▸ **Provided data**:
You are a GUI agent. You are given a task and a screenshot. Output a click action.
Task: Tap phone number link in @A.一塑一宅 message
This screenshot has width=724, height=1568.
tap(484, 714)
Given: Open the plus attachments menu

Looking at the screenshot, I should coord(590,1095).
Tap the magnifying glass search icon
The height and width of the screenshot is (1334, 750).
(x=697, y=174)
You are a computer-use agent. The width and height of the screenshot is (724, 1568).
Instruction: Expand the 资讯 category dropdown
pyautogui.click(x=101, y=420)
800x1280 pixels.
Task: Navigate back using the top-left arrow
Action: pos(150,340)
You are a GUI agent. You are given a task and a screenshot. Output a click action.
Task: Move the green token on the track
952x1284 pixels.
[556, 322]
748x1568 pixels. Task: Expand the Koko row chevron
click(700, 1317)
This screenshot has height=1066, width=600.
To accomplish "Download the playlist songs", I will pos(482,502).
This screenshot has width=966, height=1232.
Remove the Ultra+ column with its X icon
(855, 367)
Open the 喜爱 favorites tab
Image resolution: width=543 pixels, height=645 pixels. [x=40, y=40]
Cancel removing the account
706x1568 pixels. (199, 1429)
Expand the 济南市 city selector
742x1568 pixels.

▸ **Requirement**: Put the lines above into a JSON list of strings, one string per line with blank lines omitted, starting at the line that contains "748x1568 pixels. Task: Expand" and ending at the last line.

▸ **Expected answer**:
[
  "748x1568 pixels. Task: Expand the Koko row chevron",
  "click(700, 1317)",
  "This screenshot has height=1066, width=600.",
  "To accomplish \"Download the playlist songs\", I will pos(482,502).",
  "This screenshot has width=966, height=1232.",
  "Remove the Ultra+ column with its X icon",
  "(855, 367)",
  "Open the 喜爱 favorites tab",
  "Image resolution: width=543 pixels, height=645 pixels. [x=40, y=40]",
  "Cancel removing the account",
  "706x1568 pixels. (199, 1429)",
  "Expand the 济南市 city selector",
  "742x1568 pixels."
]